UI/UX changes that affect daily play
The Season 1 UI refresh is not just visual. It changes where information lives, how quickly you reach modes, how seasonal systems are surfaced, and how the game presents your hero identity in the lobby. For returning players, this is why the game can feel different before you even queue: navigation habits change, event tracking is more prominent, and the overall flow is built to support a new year-long story and event cadence rather than a simple battle pass update.
What this means for players coming back

If you want the practical summary: the relaunch is not a nostalgic rollback and it is not a small seasonal patch.

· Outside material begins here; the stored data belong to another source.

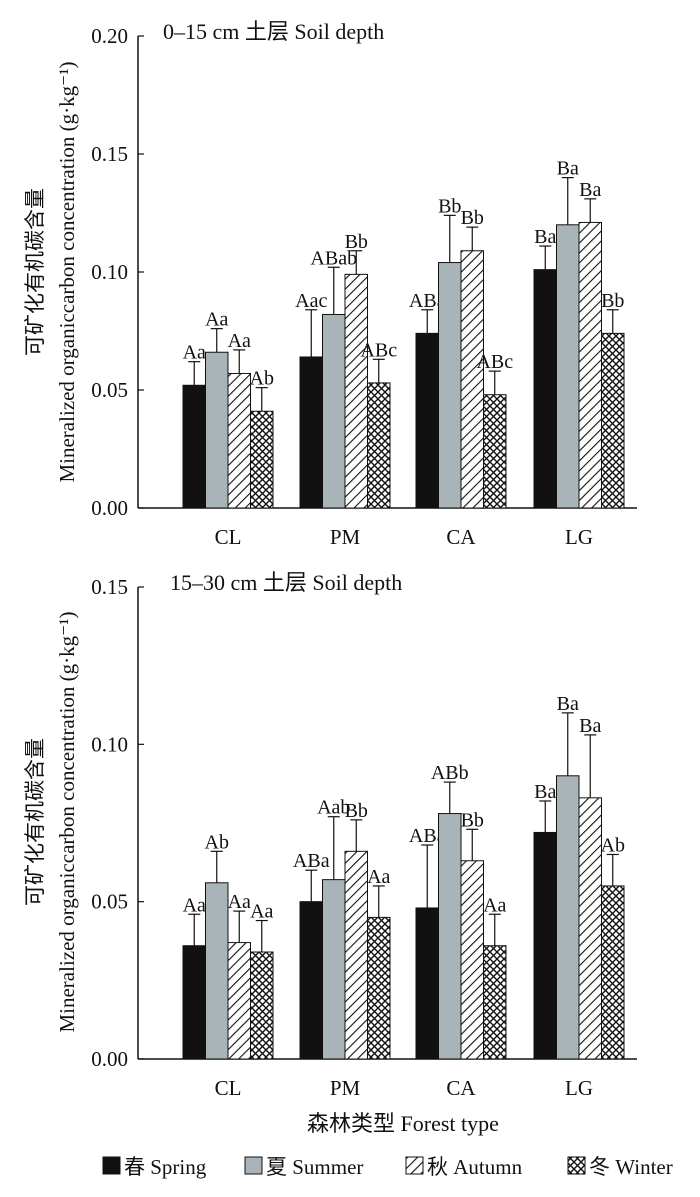  What do you see at coordinates (166, 1167) in the screenshot?
I see `legend-label-spring: 春 Spring` at bounding box center [166, 1167].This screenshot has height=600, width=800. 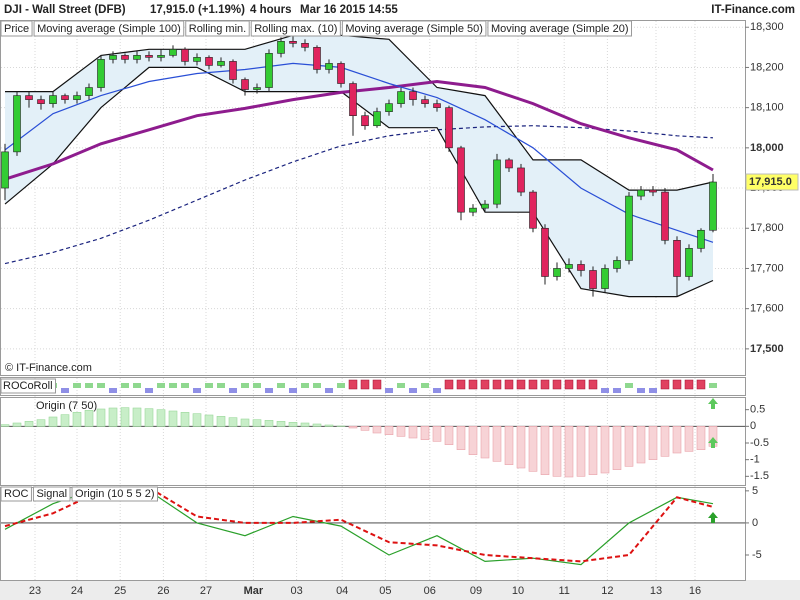 What do you see at coordinates (28, 386) in the screenshot?
I see `panel-label: ROCoRoll` at bounding box center [28, 386].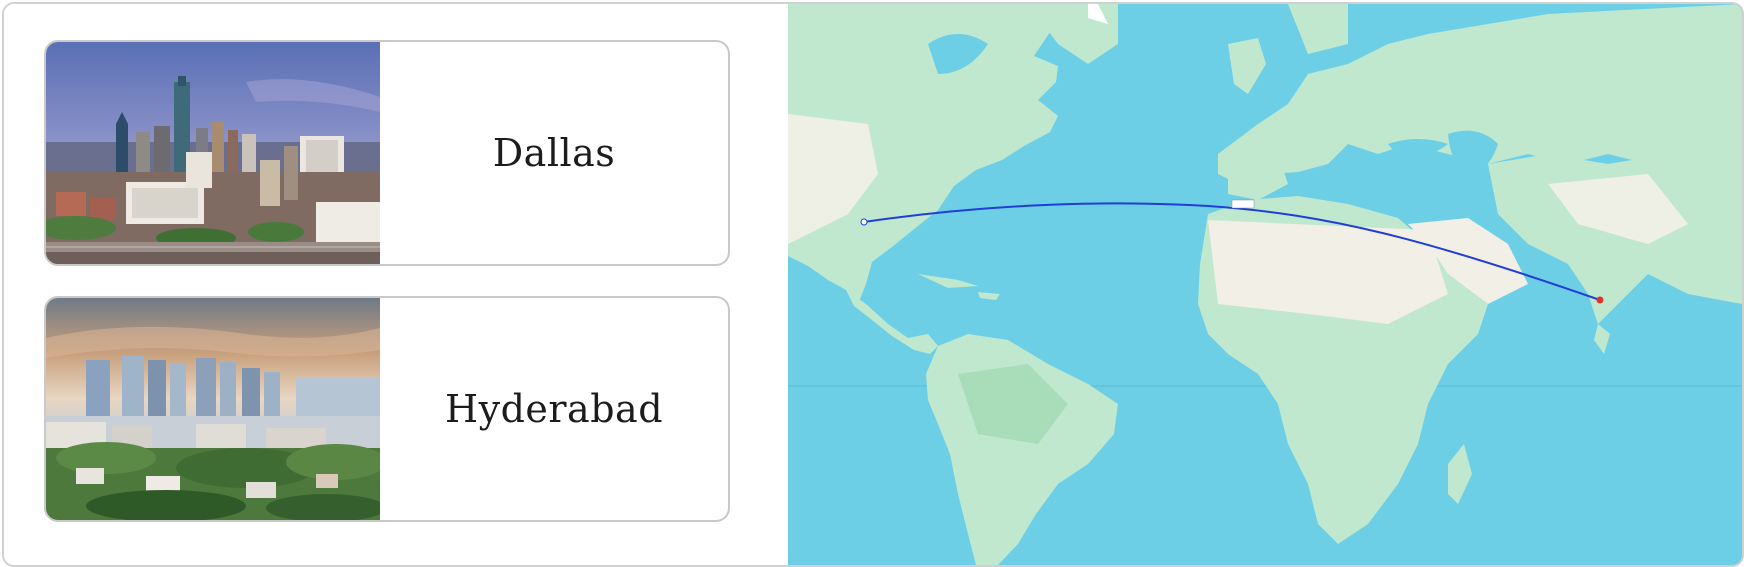 The width and height of the screenshot is (1744, 567). Describe the element at coordinates (948, 281) in the screenshot. I see `cuba` at that location.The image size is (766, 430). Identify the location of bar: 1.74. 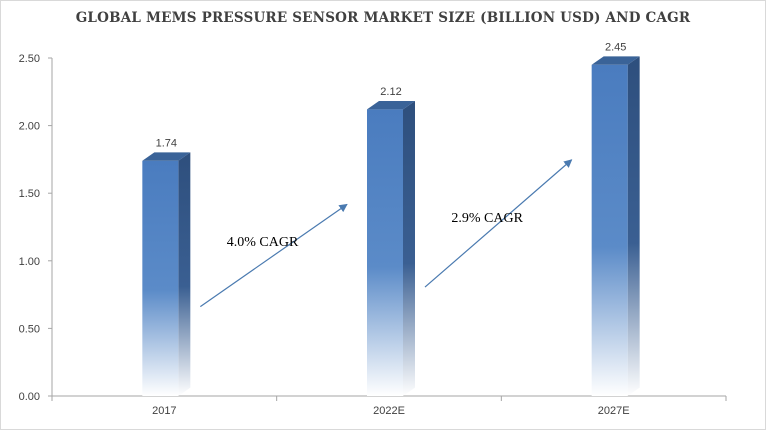
(166, 266).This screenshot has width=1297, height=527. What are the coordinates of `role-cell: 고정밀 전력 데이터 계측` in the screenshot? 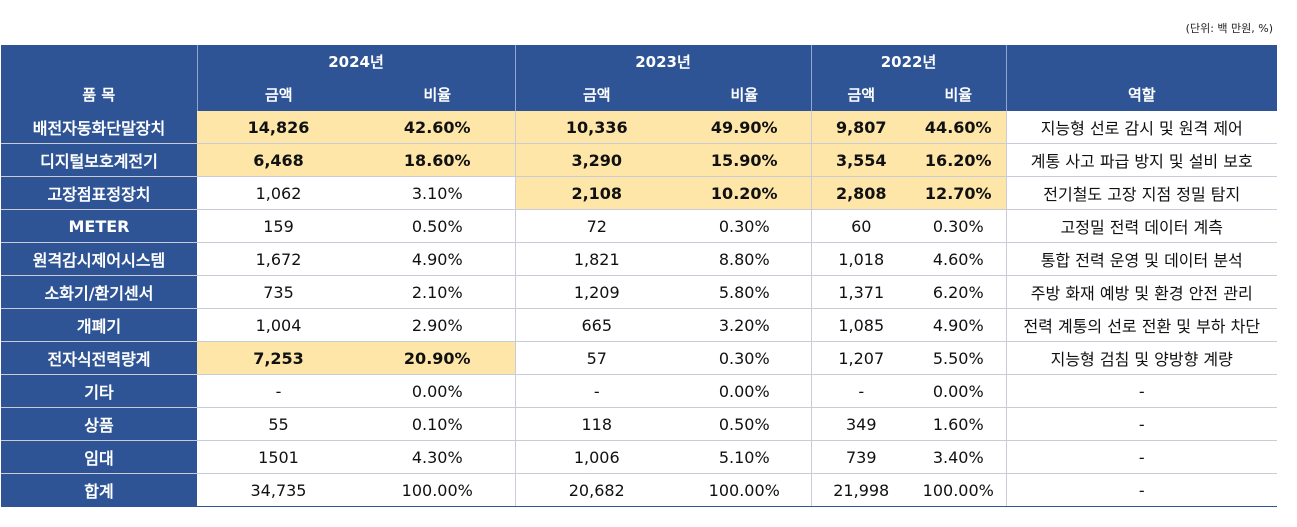 It's located at (1141, 226).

It is a reset of the yearly framing, a new meta event layer, and a new role identity system delivered alongside a UI refresh. That combination is why the game feels like "Overwatch again" in marketing language while still being a modern live platform rather than a 2016 ruleset.
For your first week back, treat Season 1 as a new baseline. Learn the Sub-Roles and the Conquest weekly structure first, because they affect every match and every week. Then decide whether you want to engage with the meta event rewards or ignore them. The biggest returning-player trap is assuming the name change is the change; the real change is the new seasonal structure layered on top of the same core shooter.
Conclusion
Season 1 drops the "2" as part of a relaunch and uses the rebrand to signal a single long-running Overwatch platform rather than a sequel era. The real change is structural: a year-long story framework, a five-week Conquest meta-event with weekly passes and controlled faction switching, and Sub-Roles that redefine role identity through new passive behavior. The UI/navigation refresh and expanded information surfaces change how you track systems and make decisions before you even queue. Treat this as a new baseline season, not a normal rollover.
For returning players, the fastest adaptation path is to learn the Sub-Role passive logic and the Conquest weekly loop first, because they affect every match and every week. Do not assume the name change means gameplay reverted to 2016; the season is built around ongoing iteration and a new cadence of systems layered on top of the same core shooter. Use the Added/Changed/Removed table as a checklist to update your expectations: what is new, what rules moved, and what habits are now outdated. Once those pieces click, the relaunch feels coherent and the rebrand stops looking like a cosmetic rename.